■ Problem to solve: Copy nothing but the lines from the line with "This screenshot has width=1200, height=743." to the end of the records, retyped exactly. Pictures stay out.

Stored items
■ ■ ■ ■ ■ ■ ■

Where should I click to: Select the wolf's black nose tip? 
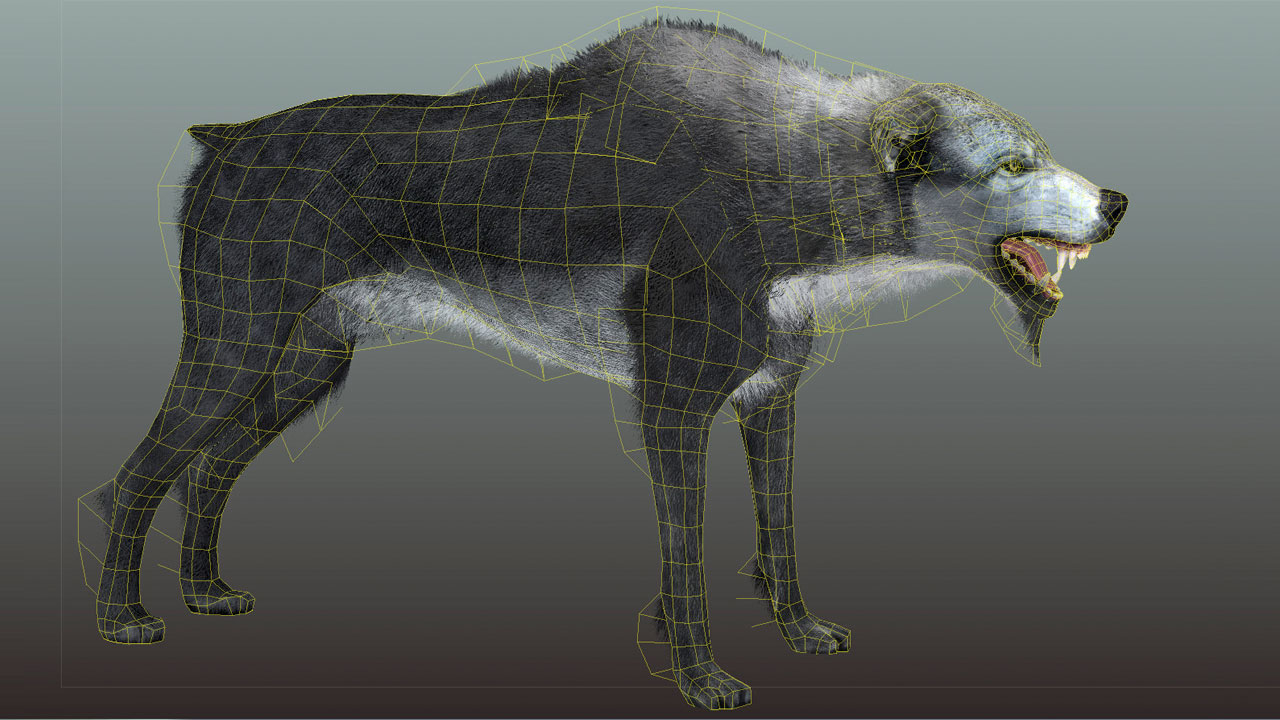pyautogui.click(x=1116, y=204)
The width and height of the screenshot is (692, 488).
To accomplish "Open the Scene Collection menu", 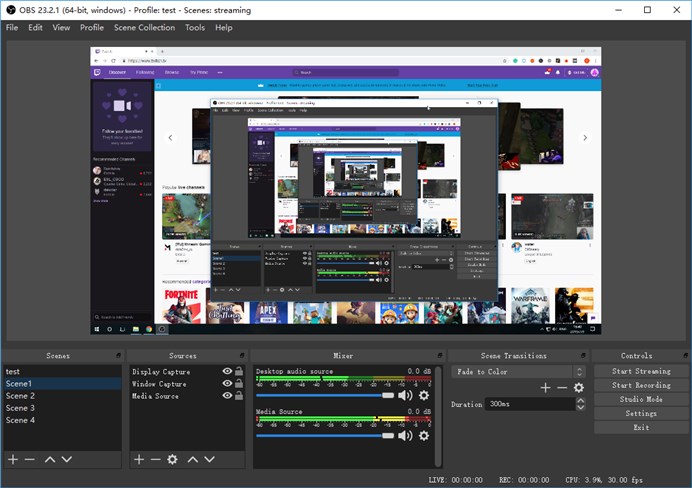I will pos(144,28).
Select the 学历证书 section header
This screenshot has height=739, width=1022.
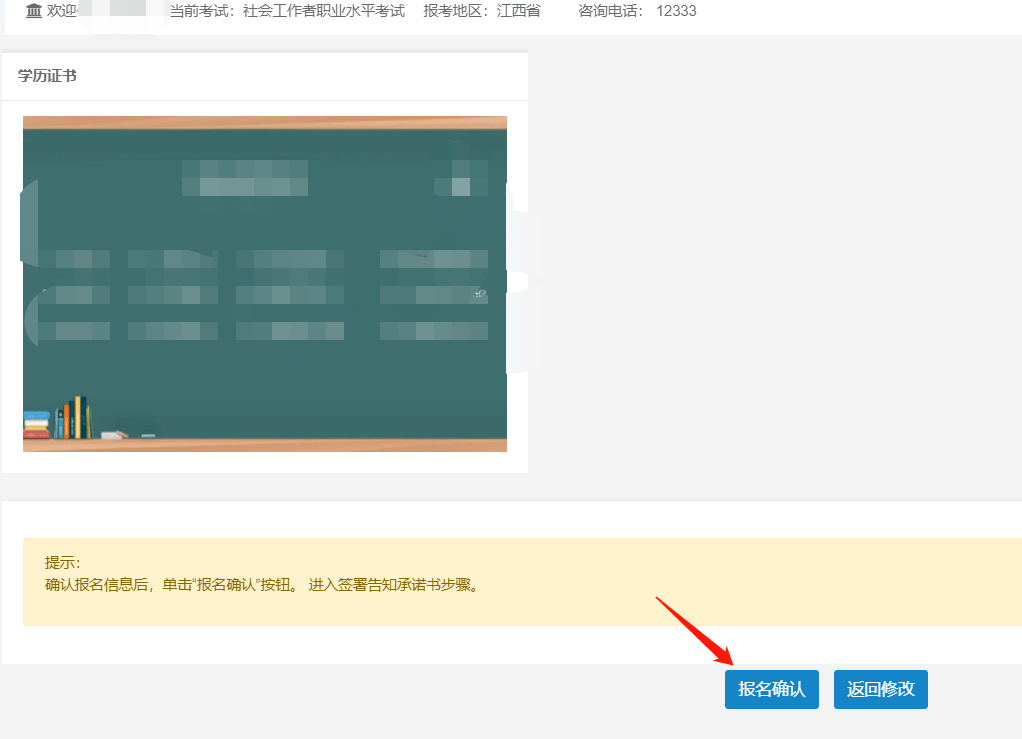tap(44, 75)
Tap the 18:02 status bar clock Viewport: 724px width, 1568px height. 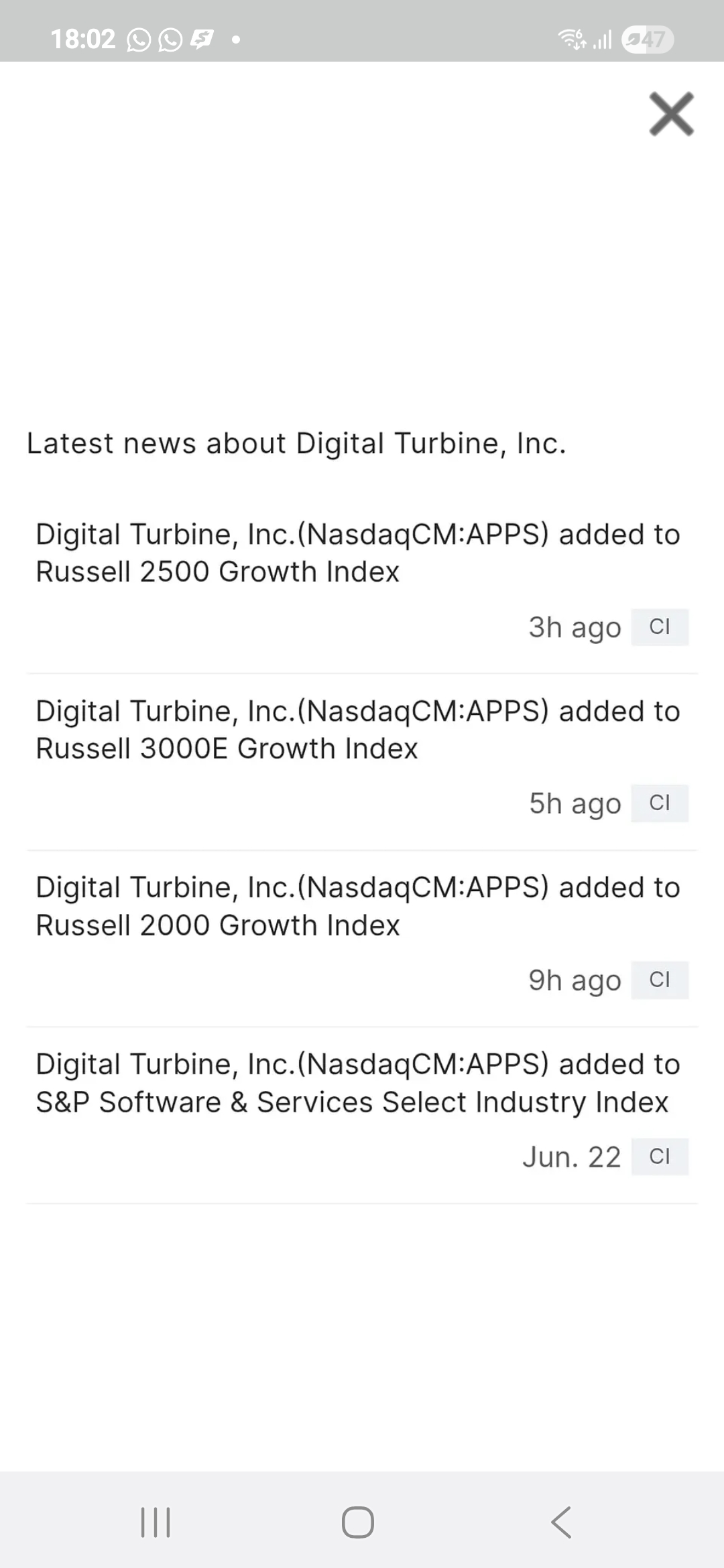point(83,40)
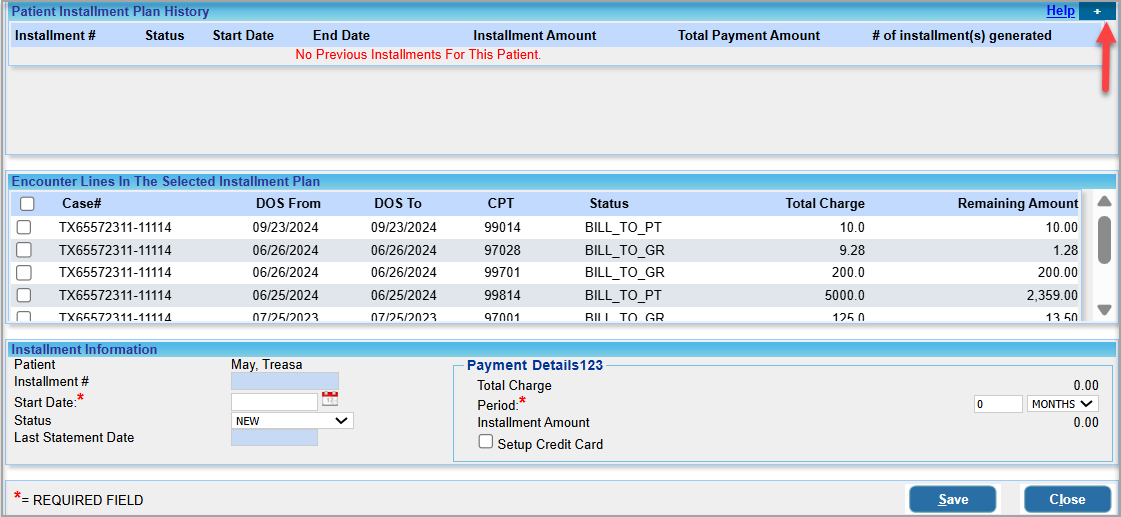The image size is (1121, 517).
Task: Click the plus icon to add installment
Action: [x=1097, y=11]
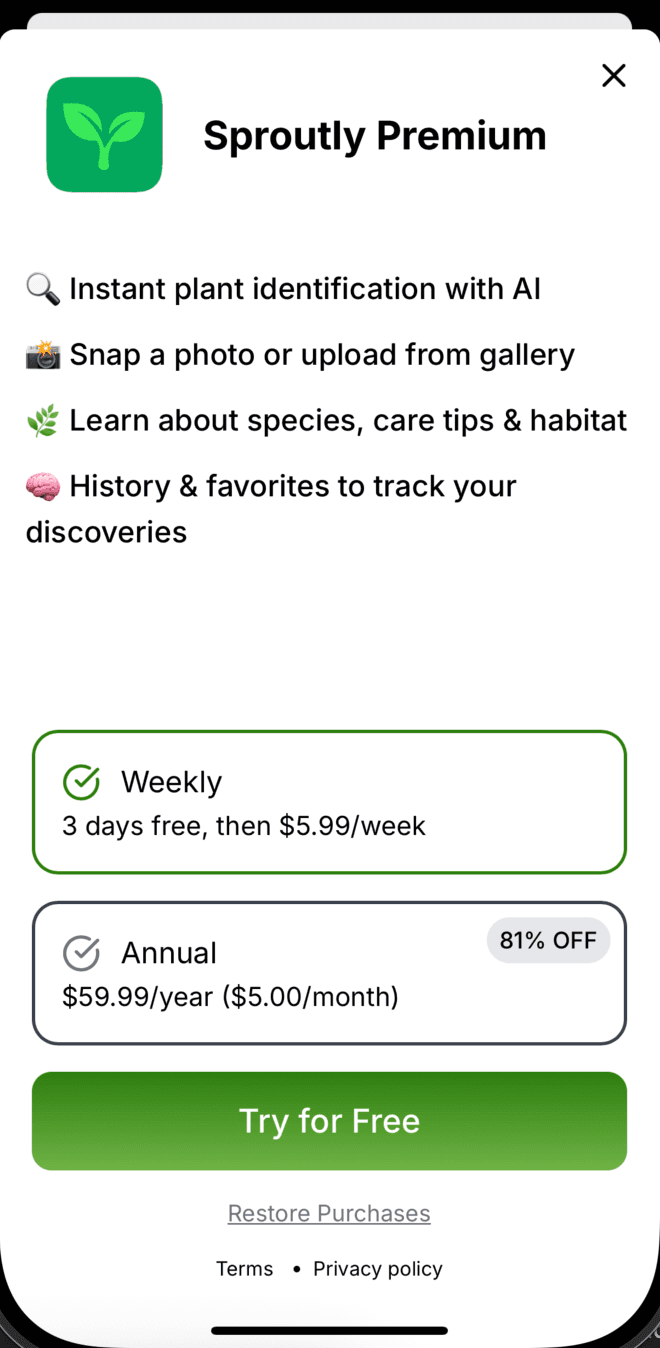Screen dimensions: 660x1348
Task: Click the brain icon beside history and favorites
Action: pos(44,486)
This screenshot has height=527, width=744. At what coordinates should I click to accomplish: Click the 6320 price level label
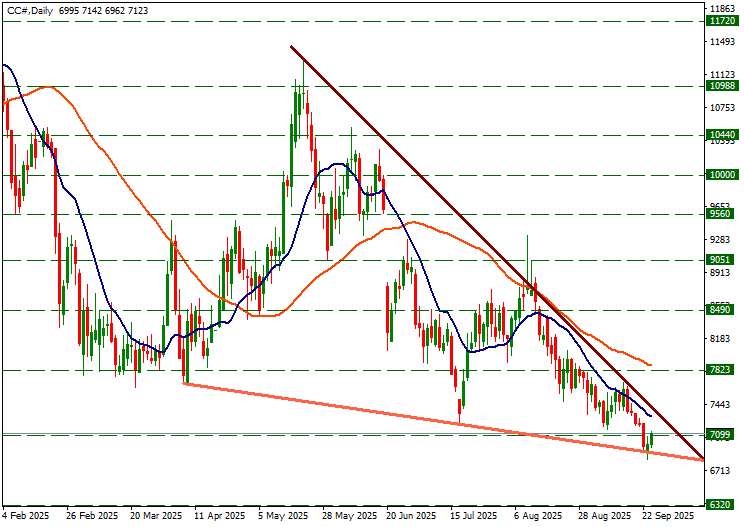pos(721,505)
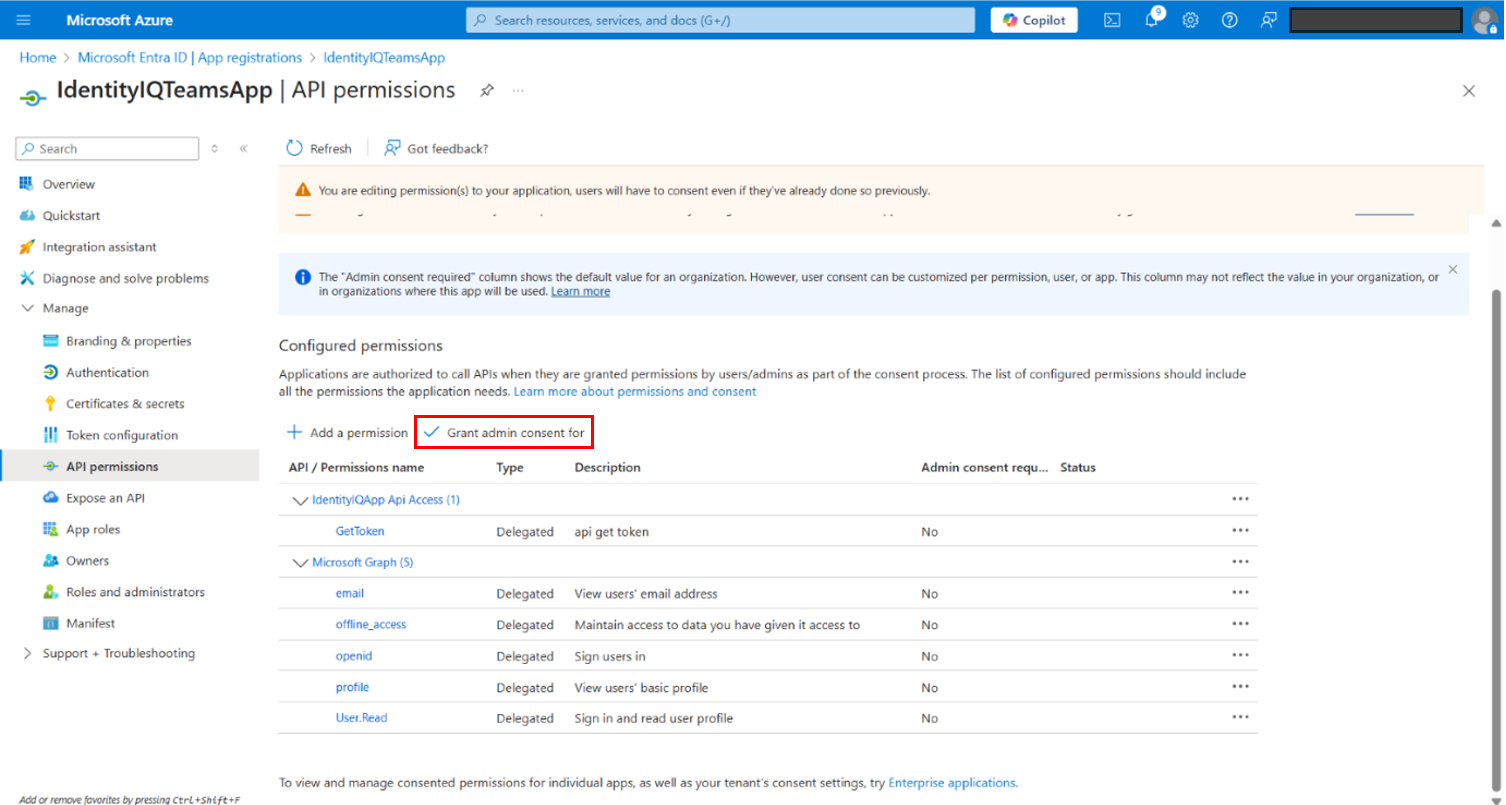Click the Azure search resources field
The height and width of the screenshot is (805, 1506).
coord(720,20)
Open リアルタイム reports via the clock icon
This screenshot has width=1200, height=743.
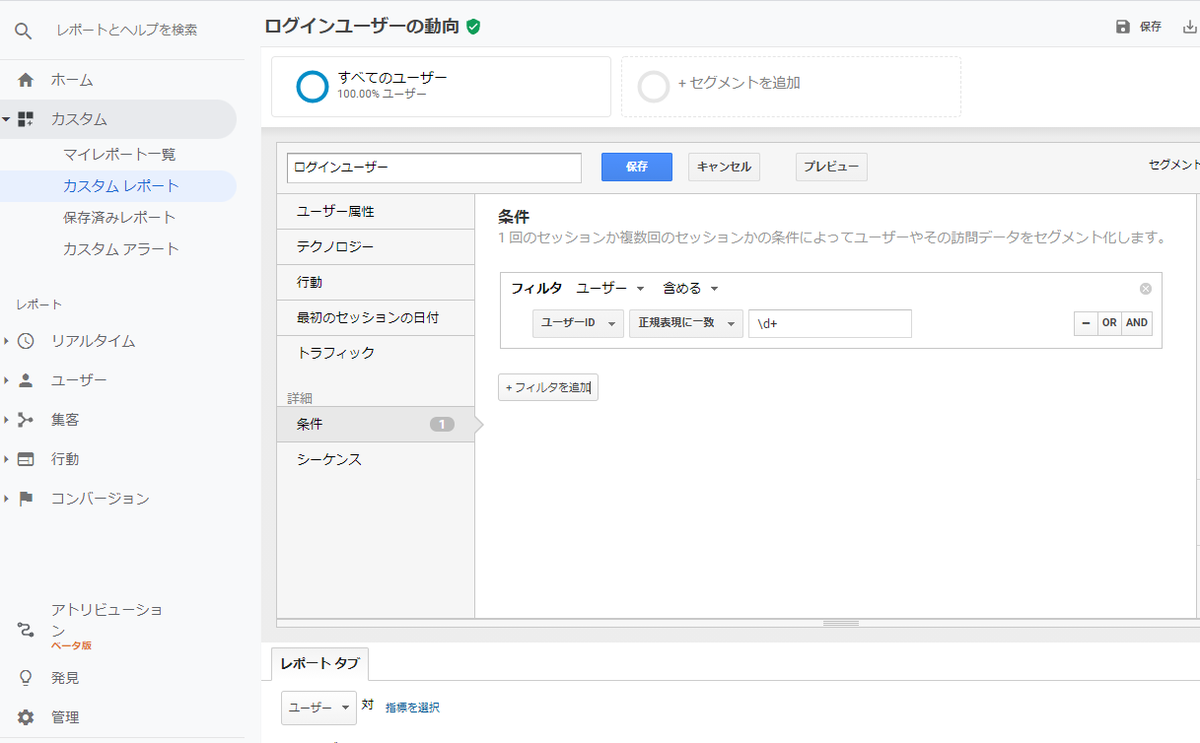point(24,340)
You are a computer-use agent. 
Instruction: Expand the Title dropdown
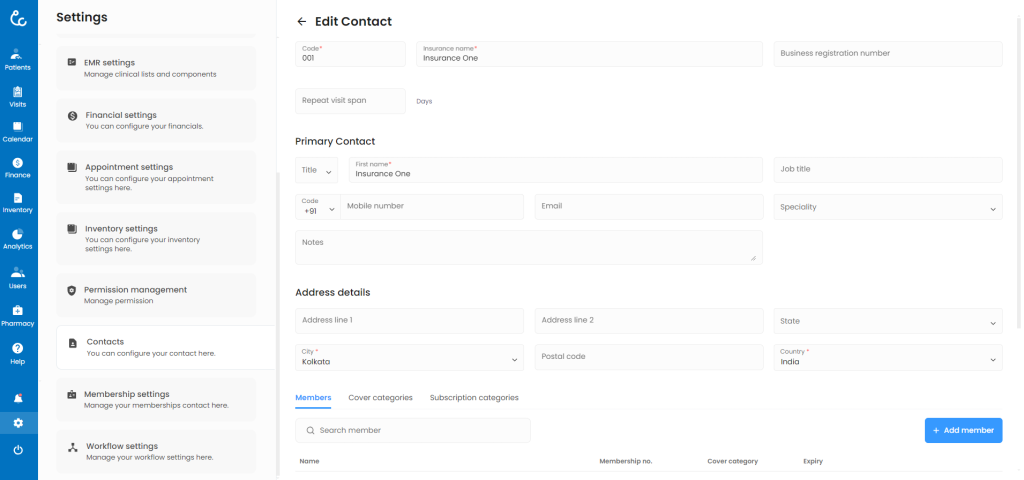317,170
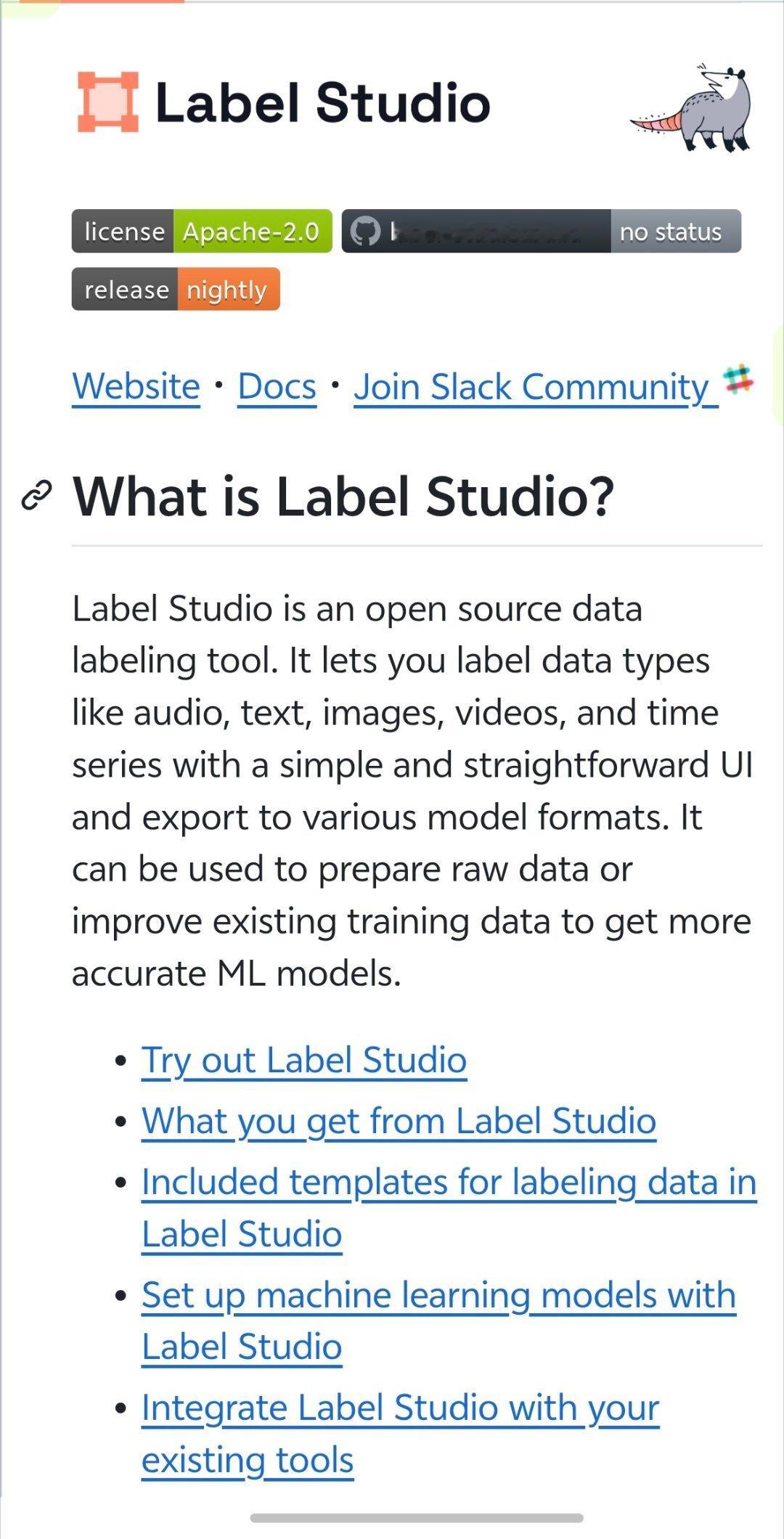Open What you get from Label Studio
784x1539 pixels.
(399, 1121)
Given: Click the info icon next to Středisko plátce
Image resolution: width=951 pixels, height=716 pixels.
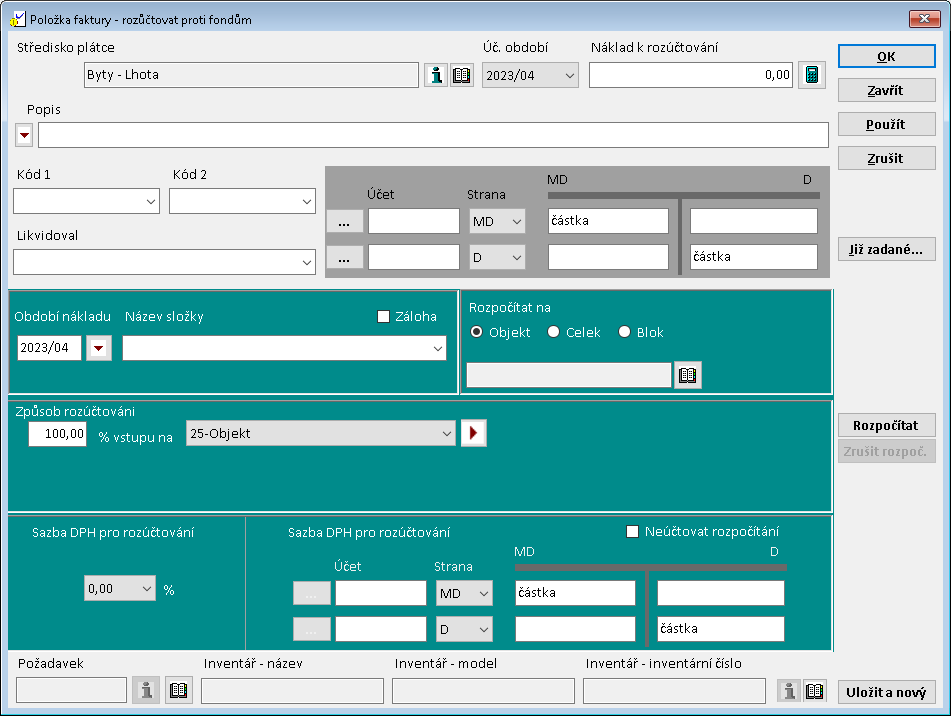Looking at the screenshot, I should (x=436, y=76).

■ ■ ■ ■ ■ ■ ■

■ Output for this exercise:
This screenshot has width=1200, height=743.
point(24,340)
You are a computer-use agent. 
Instruction: Expand the Title dropdown
317,170
Open What you get from Label Studio
784x1539 pixels.
(399, 1121)
Given: Click the info icon next to Středisko plátce
Image resolution: width=951 pixels, height=716 pixels.
Looking at the screenshot, I should (x=436, y=76).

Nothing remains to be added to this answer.